Inside is dark and cold and smells like paper and time. The shelves are still there, mostly empty, a few books left behind in the process of closing, the kind that weren't worth packing. A wooden counter near the back with a register that hasn't worked in years. Afternoon light, thin and gray, pressing through the gaps in the window paper.
I move to the counter.
Behind it, below the register shelf, there is a panel in the baseboard that doesn't quite match the surrounding wood. Recent installation, or recent enough. Saitō's hands know the pressure point, the slight inward push before it releases outward, and the panel swings open.
Inside: a waterproof bag, sealed. Inside the bag, a hard drive, a folded document, and a phone. Older model, the kind people buy when they don't want a record of the purchase.

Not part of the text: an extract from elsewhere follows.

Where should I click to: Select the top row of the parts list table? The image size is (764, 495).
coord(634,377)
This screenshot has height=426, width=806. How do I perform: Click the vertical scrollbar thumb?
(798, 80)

I take the hard drive out and hold it.
Whatever is on this, it was enough. Enough to make Ryūsei let a man walk away. Enough to keep him alive for eighteen months in an apartment in the ward where his ex-girlfriend worked. Enough that a journalist died last night to prevent it from surfacing, and a Deputy Commissioner is currently managing the investigation into that death.
I put everything back in the waterproof bag.
I'm standing up when I hear the step behind me.
Not Saitō's memory this time. Just physics. Weight on old floorboards, the specific creak of the third plank from the door, and the soft sound of someone who is good at being quiet but not quite good enough.
I turn slowly.
A man is standing in the doorway. Thirties, compact, the kind of stillness that isn't calm but control. He's looking at the bag in my hands and then at my face and his expression does the thing that everyone's expression does, the recalibration, but his version is colder than Rei's and colder than Nishida's and carries something underneath it that is neither recognition nor surprise.
It's assessment.
"Saitō-san," he says. His voice is light. Almost friendly. "We've been looking for you."
He's not police.
I know that the way Saitō's body knows the combination to a bar lock, without needing to be told, without needing to verify.
I look at the bag. I look at the door behind him, partially blocked but not fully. I look at his hands, visible, nothing in them yet, which means he came to talk first and the other option is available but not preferred.
They want the drive. They don't want a body in Kōenji on top of a body in Shinjuku. Not today. Not while a case is already open.
I have, I estimate, about thirty seconds of conversation before that calculation changes.
"You have the wrong person," I say.
He smiles. It doesn't reach anything above his mouth. "We really don't."